El colmo está en el maltrato y la invisibilidad en la que quedan los trabajos de cuidados, que se desarrollan en el interior del hogar, sin remuneración y sin reconocimiento social. Ser mujer y ama de casa es un doble estigma. Ser madre, además, te impide salir del bucle del silencio social.

Todo esto ha hecho que nos desentendamos tanto de la tierra que hemos dejado de comprender sus mecanismos básicos de funcionamiento. No reconocemos el origen de los alimentos ni de los bienes de consumo. Desconocemos qué sucede con los residuos que generamos. No participamos sino frugalmente del cierre de los ciclos de la materia, que en las ciudades resulta prácticamente anecdótico. Nos despreocupamos de las consecuencias de nuestros actos. Y un día nos llegan imágenes de los residuos plásticos acumulados en las playas, de los vertederos de residuos tecnológicos en muchos países empobrecidos, de los grandes espacios de selva deforestada y, o no nos reconocemos como parte del problema, o nos resignamos y lo tomamos como un efecto secundario de la vida que nos ha tocado vivir.

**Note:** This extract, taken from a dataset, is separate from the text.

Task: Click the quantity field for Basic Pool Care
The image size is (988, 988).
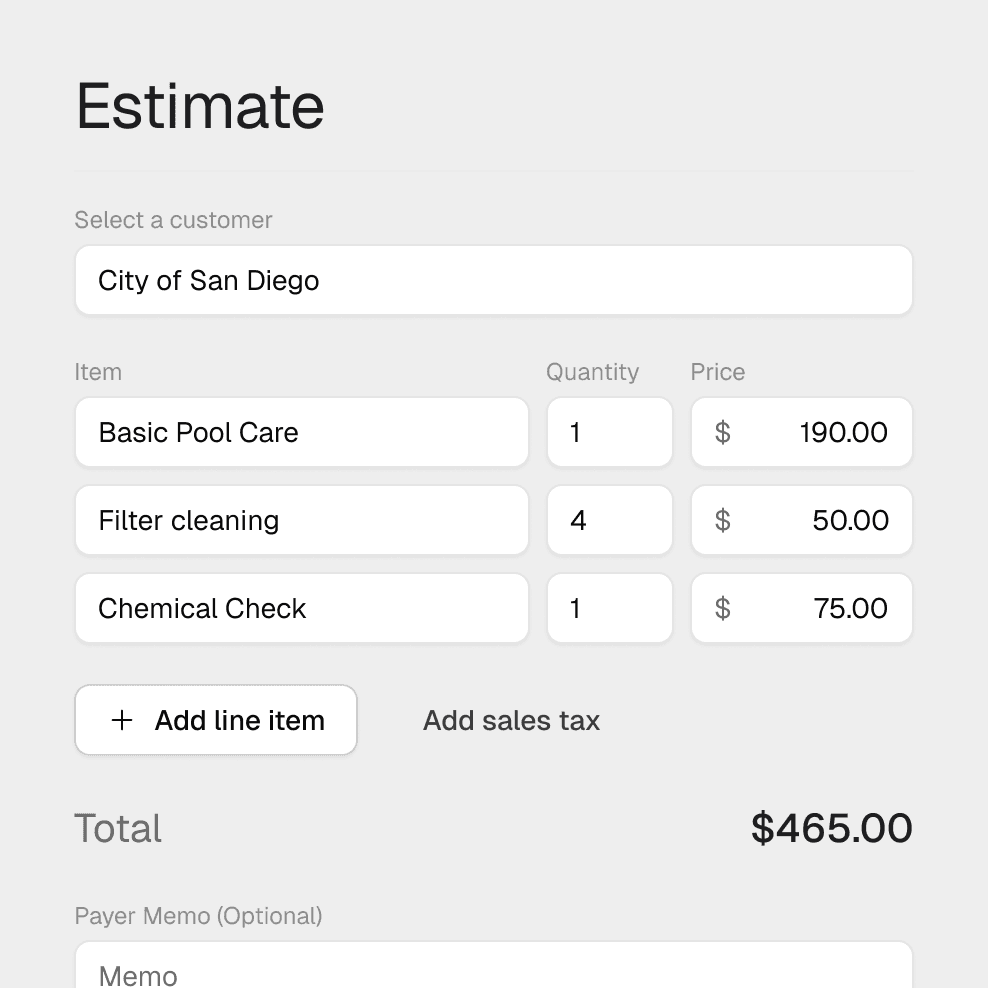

Y en eso llegó este virus letal y nos recluyó en los espacios en los que el mercado nos dijo que íbamos a estar bien porque él iba a dotarnos del sustento, del cuidado y del ocio. Y vemos que, en realidad, estamos desprotegidas. Y vemos cómo de importantes son las actividades que hasta ahora habíamos considerado secundarias.

Al mirar por la ventana vemos cómo la disminución de la actividad económica va aparejada a una disminución de la contaminación atmosférica.

Y nos damos cuenta de lo vulnerables que somos, porque si se desmorona la economía, ¿cómo haremos para abastecernos de alimentos?

Necesitamos con urgencia repensar las ciudades y convertirlas en entornos polifuncionales donde haya cabida para el intercambio no monetario de bienes y servicios, para el cultivo de alimentos, para el desarrollo de actividades que nos permitan hacer, no solo comprar, lo que necesitamos. Donde la vida no dependa del mercado. Donde podamos ser personas justas, sin consentir ningún “mal menor” por nuestro derecho a vivir.

Porque tenemos que (volver a) ser un poco más autosuficientes. Porque debemos dejar de lado al mercado y empezar a hacernos cargo del cuidado de las personas y del medio. Porque tenemos que aprender a entender cómo funciona el planeta que nos sostiene. Porque nos va la vida en ello.